Maicon* é magro e cabisbaixo. Mal escuto o seu “Presente!”. Ele adotou essa postura passiva depois de assistir seu pai ser humilhado, agredido e preso pela polícia.
Robinho* veio dançar e cantar uma rima de funk pra mim. Ele é descolado. Gosto dele. Bom menino. Porém, está ficando meio violento com os colegas. A mãe diz que é a influência do tráfico: seu barraco fica do lado da boca e ela tem que vigiá-lo, pois, volta e meia, ele foge para ficar com os seus amigos armados. São os seus ídolos do momento. Lembro que o meu era o Homem-Aranha.
Matheus* e tantos outros da classe média empobrecida não têm atenção e acompanhamento familiar. São maneiros, mas preferem a bola ao caderno. Sonham que terão a sorte do Romário. Lembro que eu também preferia a bola ao caderno, mas meus pais me direcionavam e exigiam estudo.
São tantos esses alunos que viram números frios nas mãos desse economista.. . São tantos professores que viram números frios nas mãos desse economista.. . E ele ainda afirma em seu artigo que não conhece quem não possa aprender e quem não consiga ensinar.

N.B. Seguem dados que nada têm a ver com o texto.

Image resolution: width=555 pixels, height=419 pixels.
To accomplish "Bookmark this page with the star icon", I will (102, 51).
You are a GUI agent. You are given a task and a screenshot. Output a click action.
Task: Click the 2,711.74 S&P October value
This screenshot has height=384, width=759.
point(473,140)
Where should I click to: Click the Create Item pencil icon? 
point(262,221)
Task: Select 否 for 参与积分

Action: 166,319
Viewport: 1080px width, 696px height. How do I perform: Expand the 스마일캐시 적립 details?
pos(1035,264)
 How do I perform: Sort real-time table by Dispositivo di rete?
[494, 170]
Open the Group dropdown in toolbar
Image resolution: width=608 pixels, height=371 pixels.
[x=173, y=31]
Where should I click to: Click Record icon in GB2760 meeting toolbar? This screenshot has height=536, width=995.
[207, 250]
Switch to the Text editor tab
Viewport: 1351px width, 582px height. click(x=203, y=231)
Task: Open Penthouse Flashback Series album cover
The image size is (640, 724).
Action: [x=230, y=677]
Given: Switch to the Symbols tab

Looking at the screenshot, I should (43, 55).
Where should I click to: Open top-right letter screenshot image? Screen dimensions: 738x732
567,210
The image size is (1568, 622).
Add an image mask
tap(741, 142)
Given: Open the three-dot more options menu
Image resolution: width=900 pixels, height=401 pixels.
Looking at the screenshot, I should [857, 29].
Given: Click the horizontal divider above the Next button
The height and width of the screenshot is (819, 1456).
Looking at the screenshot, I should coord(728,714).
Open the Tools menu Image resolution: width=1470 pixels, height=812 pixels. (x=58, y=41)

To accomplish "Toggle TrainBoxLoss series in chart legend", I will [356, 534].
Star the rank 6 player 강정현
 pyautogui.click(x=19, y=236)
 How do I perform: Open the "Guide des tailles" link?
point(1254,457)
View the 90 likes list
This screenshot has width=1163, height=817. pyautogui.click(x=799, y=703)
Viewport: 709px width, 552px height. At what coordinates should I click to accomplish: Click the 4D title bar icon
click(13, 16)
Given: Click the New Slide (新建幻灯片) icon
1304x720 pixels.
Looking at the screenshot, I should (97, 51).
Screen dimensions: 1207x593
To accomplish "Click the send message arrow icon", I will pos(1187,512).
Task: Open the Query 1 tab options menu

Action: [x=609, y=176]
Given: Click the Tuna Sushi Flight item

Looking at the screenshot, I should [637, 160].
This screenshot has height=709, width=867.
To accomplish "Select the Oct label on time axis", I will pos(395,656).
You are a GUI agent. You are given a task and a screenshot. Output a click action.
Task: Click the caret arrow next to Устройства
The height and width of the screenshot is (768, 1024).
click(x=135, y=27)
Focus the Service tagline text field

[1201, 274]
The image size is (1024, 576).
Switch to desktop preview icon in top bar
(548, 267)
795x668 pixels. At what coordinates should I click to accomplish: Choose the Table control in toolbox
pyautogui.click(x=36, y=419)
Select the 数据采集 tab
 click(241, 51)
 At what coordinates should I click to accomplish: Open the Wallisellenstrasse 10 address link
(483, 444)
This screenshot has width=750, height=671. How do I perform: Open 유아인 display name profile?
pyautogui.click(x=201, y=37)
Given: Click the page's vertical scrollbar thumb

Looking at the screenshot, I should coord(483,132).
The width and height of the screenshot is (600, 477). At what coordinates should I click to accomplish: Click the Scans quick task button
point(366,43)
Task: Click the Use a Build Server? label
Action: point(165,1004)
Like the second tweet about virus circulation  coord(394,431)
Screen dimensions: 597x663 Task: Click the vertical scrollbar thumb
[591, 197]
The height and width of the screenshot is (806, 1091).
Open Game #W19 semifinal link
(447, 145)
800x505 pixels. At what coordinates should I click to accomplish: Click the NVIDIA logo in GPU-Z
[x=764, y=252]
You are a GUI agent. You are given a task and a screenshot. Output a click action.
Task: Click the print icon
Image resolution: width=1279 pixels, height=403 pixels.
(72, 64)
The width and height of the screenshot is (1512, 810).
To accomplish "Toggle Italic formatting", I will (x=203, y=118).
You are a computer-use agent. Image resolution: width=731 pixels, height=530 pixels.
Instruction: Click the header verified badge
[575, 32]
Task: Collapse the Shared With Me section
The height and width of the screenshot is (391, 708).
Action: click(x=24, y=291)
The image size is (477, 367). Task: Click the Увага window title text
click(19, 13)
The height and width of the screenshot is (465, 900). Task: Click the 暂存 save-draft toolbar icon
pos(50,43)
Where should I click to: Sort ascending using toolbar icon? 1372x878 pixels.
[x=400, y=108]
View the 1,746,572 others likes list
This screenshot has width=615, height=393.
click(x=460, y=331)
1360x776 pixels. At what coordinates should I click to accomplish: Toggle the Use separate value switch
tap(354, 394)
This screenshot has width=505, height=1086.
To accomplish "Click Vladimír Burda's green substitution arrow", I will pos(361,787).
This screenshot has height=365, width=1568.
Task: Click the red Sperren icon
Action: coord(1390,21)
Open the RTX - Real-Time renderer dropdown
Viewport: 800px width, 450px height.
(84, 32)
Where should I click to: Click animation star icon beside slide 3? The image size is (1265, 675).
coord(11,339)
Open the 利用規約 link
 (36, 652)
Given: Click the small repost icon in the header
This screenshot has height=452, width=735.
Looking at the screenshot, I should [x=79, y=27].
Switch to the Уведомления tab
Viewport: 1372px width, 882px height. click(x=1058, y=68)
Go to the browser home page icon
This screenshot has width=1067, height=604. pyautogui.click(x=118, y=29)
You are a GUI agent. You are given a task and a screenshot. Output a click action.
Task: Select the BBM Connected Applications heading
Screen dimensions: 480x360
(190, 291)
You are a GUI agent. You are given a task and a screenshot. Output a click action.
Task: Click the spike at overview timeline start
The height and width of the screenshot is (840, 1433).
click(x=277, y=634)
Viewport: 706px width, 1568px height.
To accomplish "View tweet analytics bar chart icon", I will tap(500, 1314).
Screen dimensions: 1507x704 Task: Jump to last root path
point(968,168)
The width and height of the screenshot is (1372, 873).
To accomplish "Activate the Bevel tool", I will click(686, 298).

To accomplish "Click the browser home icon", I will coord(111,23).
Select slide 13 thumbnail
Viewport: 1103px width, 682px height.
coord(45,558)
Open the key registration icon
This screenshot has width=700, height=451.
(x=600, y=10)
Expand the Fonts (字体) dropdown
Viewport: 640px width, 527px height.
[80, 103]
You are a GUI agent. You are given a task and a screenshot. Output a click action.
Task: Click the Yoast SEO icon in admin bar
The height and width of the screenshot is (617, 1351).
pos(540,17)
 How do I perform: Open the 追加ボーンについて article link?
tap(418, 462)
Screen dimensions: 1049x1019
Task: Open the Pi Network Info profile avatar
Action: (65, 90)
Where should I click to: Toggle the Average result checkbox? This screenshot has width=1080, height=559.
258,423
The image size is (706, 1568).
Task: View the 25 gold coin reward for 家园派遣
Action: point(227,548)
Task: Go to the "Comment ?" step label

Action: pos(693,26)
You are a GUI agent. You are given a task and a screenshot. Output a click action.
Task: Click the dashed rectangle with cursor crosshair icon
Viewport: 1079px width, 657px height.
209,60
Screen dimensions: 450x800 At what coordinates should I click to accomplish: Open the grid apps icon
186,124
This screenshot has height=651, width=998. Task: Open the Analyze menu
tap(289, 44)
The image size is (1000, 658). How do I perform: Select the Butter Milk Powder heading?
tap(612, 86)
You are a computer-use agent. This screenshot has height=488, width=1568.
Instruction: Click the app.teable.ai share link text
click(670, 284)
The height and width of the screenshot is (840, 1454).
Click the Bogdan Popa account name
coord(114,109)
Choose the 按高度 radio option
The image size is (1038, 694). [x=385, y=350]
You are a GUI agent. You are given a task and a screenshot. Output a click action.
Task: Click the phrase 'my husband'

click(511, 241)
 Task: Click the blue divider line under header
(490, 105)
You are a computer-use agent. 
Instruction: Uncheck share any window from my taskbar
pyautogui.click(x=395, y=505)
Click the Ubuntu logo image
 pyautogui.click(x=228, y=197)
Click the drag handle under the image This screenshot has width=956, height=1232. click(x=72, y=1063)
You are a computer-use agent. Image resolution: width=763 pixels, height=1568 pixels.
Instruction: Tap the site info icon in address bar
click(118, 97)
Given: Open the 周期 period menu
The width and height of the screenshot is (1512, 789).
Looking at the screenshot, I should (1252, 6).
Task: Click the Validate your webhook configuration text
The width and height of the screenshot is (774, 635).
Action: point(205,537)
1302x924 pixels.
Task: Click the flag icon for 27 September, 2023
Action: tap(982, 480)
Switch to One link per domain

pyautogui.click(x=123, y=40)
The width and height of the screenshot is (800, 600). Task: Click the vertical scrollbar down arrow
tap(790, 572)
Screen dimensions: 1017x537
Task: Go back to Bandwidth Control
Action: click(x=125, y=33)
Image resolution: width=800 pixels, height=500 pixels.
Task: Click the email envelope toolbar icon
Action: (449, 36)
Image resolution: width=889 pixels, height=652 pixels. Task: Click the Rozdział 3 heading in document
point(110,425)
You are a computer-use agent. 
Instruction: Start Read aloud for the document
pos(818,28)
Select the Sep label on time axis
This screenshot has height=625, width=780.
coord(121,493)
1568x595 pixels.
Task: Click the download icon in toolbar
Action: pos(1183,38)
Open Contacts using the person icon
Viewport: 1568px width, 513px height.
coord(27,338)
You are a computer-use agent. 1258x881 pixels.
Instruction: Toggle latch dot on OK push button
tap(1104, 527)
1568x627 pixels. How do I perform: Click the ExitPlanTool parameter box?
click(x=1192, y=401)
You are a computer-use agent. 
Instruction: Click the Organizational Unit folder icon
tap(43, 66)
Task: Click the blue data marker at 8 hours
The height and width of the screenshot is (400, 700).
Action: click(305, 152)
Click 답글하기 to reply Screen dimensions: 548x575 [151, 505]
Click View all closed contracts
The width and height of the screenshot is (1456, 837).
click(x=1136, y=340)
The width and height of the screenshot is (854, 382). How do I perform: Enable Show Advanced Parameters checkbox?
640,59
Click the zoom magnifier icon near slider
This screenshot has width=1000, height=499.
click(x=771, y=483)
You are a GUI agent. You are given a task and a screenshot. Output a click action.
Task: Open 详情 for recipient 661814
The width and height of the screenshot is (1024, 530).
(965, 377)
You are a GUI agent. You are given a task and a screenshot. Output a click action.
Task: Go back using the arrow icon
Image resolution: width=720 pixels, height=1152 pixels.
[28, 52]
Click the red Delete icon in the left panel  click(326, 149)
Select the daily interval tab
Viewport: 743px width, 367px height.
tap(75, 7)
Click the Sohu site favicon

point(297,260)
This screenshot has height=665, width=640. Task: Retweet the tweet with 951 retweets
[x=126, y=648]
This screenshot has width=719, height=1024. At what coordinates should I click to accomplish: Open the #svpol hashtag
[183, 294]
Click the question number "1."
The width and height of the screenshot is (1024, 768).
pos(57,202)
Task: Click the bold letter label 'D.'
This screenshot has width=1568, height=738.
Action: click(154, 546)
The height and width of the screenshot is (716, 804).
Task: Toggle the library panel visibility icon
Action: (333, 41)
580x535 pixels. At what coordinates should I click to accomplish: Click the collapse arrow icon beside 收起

Convido Gustavo Ioschpe a conhecer-nos verdadeiramente.
* Nomes fictícios de alunos fictícios. Reproduzo situações similares que coleciono na memória a partir de experiências vividas como professor da rede privada e pública. Situações que são amplamente capazes de ainda ocorrerem no cotidiano escolar.
Já fui professor-substituto de uma faculdade particular, então algumas nuances dessa realidade não me são estranhas, embora num cenário muito mais favorável que o descrito acima (faculdade; Joinville/SC).
ResponderExcluirProfessor é um pouco como policial; ganha pouco, é limitado no raio de ação, mas as pessoas esperam que eles resolvam problemas muito complexos, do qual eles são apenas pontas-de-lança.
Para abandonar a analogia com segurança pública ainda neste parágrafo, a gente tem de admitir que o brasileiro é um povo violento. É uma questão cultural agravada pela social. O que um simples soldado da PM pode fazer contra isso?
Se os pais de TODAS as classes sociais usam escola como "estacionamento de criança", e às vezes cobram o resultado final "prometido" pela escola (passar de ano, certificado, capacitação para vestibular ou mercado de trabalho, e mesmo o vago "estudar para melhorar de vida") sem ajudar no PROCESSO, o que fazer?
É certo que professor ganha pouco, foi exatamente por isso que parei de dar aula. Isto cria uma "seleção adversa" onde, com honrosas exceções, sobram apenas os maus professores.
Mas o fato é que simplesmente dobrar o salário amanhã também não vai resolver o problema, porque a seleção adversa já aconteceu. Valorização de carreira também é um processo, que infelizmente nenhuma das partes quer enfrentar.